Destinado a
uma apreciação pessoal, elaborei em tempos um estudo sincrónico e transversal
das canções e respectivas letras do CD Rádio Bemba, ( La Radiolina no original)
do agrupamento musical de Manu Chao, artista que até aí conduzira o grupo Manu
Negra e do qual se separa para uma aventura a solo.
O referido
CD, lançado em 2008, expressa a realidade de um concerto ao vivo a que tive a
casual oportunidade e felicidade de assistir na cidade de Paris, na já distante
noite de uma quarta-feira, 29 de Agosto de 2007, numa sala por lá chamada de “
La Boule Noire “, A Bola Negra, por ocasião da comemoração dos vinte anos da
estação de radiofónica “ OUI FM “, o grupo, claro, já devem ter reparado, é um
dos meus favoritos.
1 - É visível
em toda a extensão da obra uma defesa dos fracos e oprimidos, em especial
daqueles que, partindo de um país em que as condições de vida são
insuportáveis, buscam em outro, as possibilidades de realização que lhes são
negadas na própria pátria de origem.
2 –
Encontra-se detalhadamente identificado nestas canções o drama da emigração, em
especial a magrebina, em direcção à Europa, mormente a Espanha e à grande
capital que é Barcelona e a mexicana cujo fluxo é quase exclusivamente
direccionado para as cidades dos EUA.
3 – A
condição do migrante, o drama da migração e as condições de acolhimento que os
aguardam estão nítida e inteligentemente retratadas na maioria das canções, bem
como a violência para com eles observada.
4 – Essas
condições estão expressas em relação igualmente aos Peruanos, Bolivianos,
Nicaraguenses, Argelinos, Marroquinos, Guatmaltecos e Albanezes, não
significando que todos os outros sejam excluídos por não estarem citados.
5 – As
canções fazem da fronteira simultaneamente um lugar mítico a atingir mas também
o lugar de pavor que efectivamente são e onde muitos encontram a morte.
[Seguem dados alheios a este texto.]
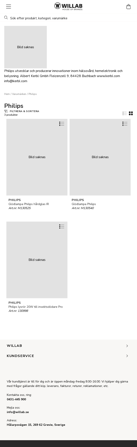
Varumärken (19, 94)
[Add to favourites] (61, 123)
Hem (7, 94)
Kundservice (68, 356)
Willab (68, 346)
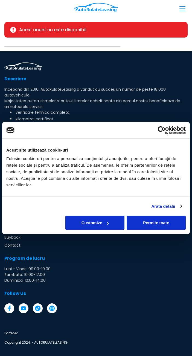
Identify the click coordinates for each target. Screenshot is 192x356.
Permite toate (156, 222)
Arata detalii (163, 206)
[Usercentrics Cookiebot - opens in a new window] (162, 130)
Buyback (12, 237)
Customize (95, 222)
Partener (11, 333)
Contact (12, 245)
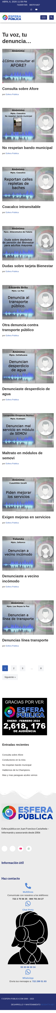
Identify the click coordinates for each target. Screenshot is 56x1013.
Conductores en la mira (13, 760)
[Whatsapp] (31, 9)
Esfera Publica (12, 94)
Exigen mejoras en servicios (26, 517)
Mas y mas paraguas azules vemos (19, 775)
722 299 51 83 (39, 981)
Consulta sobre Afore (20, 89)
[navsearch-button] (51, 17)
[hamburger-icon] (43, 17)
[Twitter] (26, 9)
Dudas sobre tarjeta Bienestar (27, 266)
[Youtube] (36, 9)
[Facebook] (21, 9)
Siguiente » (10, 677)
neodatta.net (48, 1005)
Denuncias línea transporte (25, 640)
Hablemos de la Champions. (16, 770)
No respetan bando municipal (27, 148)
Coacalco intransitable (21, 207)
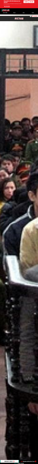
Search (33, 12)
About (24, 12)
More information (7, 6)
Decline (31, 2)
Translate (35, 16)
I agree (26, 2)
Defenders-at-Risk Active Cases (28, 461)
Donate (14, 12)
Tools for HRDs (5, 12)
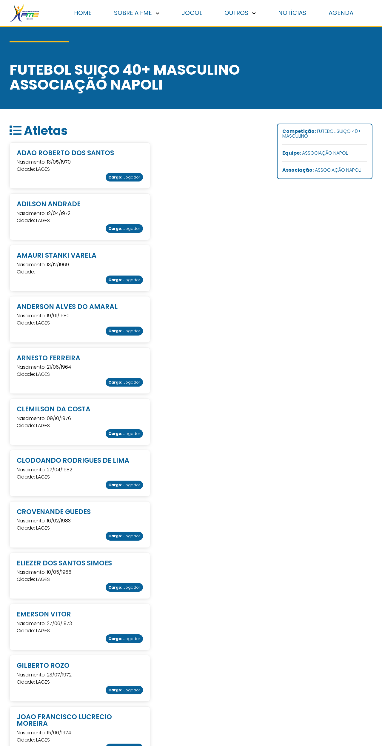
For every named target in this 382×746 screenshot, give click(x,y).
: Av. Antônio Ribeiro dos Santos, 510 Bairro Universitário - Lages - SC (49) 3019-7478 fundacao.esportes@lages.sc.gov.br (156, 675)
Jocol (192, 13)
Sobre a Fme (251, 667)
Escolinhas (327, 683)
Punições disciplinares (261, 659)
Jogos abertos (332, 675)
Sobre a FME (137, 13)
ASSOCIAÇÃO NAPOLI (315, 153)
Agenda (341, 13)
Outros (240, 13)
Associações (250, 675)
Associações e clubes (339, 667)
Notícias (292, 13)
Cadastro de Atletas (260, 683)
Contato (246, 691)
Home (84, 13)
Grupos (323, 691)
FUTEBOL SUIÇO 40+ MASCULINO (321, 134)
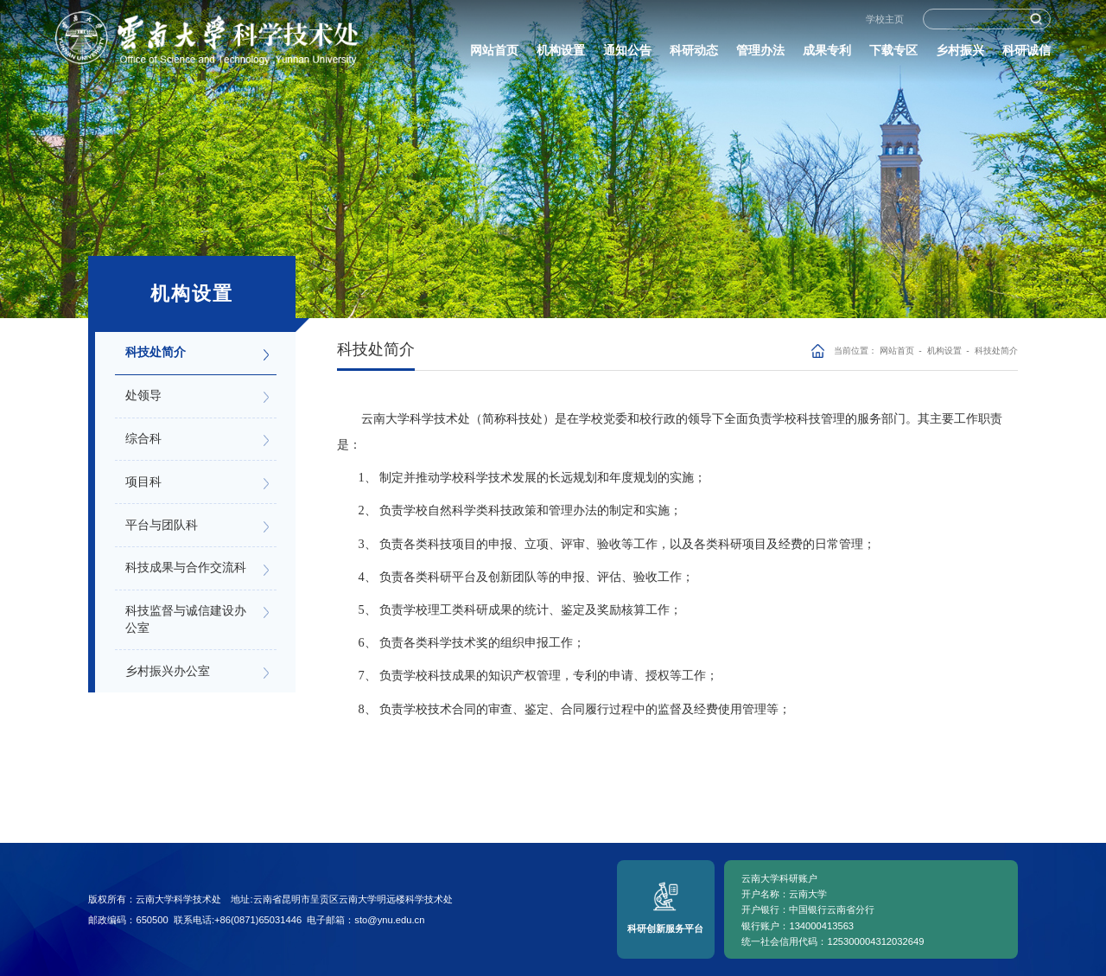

Caso da
canção “ Clandestino “.
6 – Entre o
México e os EUA a estrada pan-americana parece ter somente um sentido, vindo os
“gringos”, todos considerados “coiotes”, mostrar em Tijuana, cidade mexicana
fronteiriça, toda a depravação da sua sociedade e a busca de excessos e de uma
liberdade que a sua sociedade de origem lhes não prodigaliza, que combatem e
contestam, proíbem mesmo.
7 – Outra
conclusão a que as canções nos levam é a de que existe um mar de diferença
entre as sociedades ocidentais desenvolvidas e as de origem dos emigrantes
quanto a níveis e qualidade de vida, sendo que nos países ricos a vida é
entendida cheia de “facilidades”
8 – A
denúncia das forças da ordem, ou de segurança, sempre do lado dos mais fortes,
é elaborada através do relato das chacinas por elas praticadas um pouco por
todo o mundo e do uso de armas, nitidamente ouvidas um pouco por todo o CD,
quer sejam usadas pela esquerda ou pela direita.
9 – É feita a
apologia do EZLN Exército Zapatista de Libertação Nacional, como exército de
libertação, contrariado pelas democracias musculadas, capitalistas e
subservientes a interesses poderosos que têm agrilhoado a América latina e o
mundo. Idem na apologia feita á “ Rádio Bemba “, não por acaso o sonoro e
inesquecível nome do álbum.
10 – Aos
povos de onde os migrantes são oriundos é deixada como única possibilidade de
sobrevivência o cultivo de plantas psico-trópicas que todavia são
posteriormente consideradas ilegais. Manu Chao não defende as drogas mas o
absurdo e contradição da situação.
11 – A
inteligência das letras, o seu entrosamento entre e dentro de cada canção,
demonstram uma forma elaborada de raciocínio e exposição, suficientes para
guindar este CD a uma obra de culto e de cultura, cujas peculiaridades deveriam
ser alvo de estudo sociológico mais aprofundado, dada a natureza da sua
riqueza, quer musical, quer instrumental e profissional.
12 –
Comparativamente a outros trabalhos anteriores deste cantor, (era a alma dos
Mano Negra), é de destacar uma grande evolução e maior riqueza instrumental,
interpretativa bem como a nova “indumentária” com que velhos temas são tratados. Este
álbum foi alvo de cuidado arranjo, quer a nível musical quer das letras das
canções, o que faz de cada canção um hino de exaltação, cativante da nossa
empatia, empatia que aliás o cantor e grupo conseguiram perfeitamente
conquistar, não somente naquela mas em todas as em actuações, e mesmo
unicamente através das audições gravadas a que vamos temos acesso.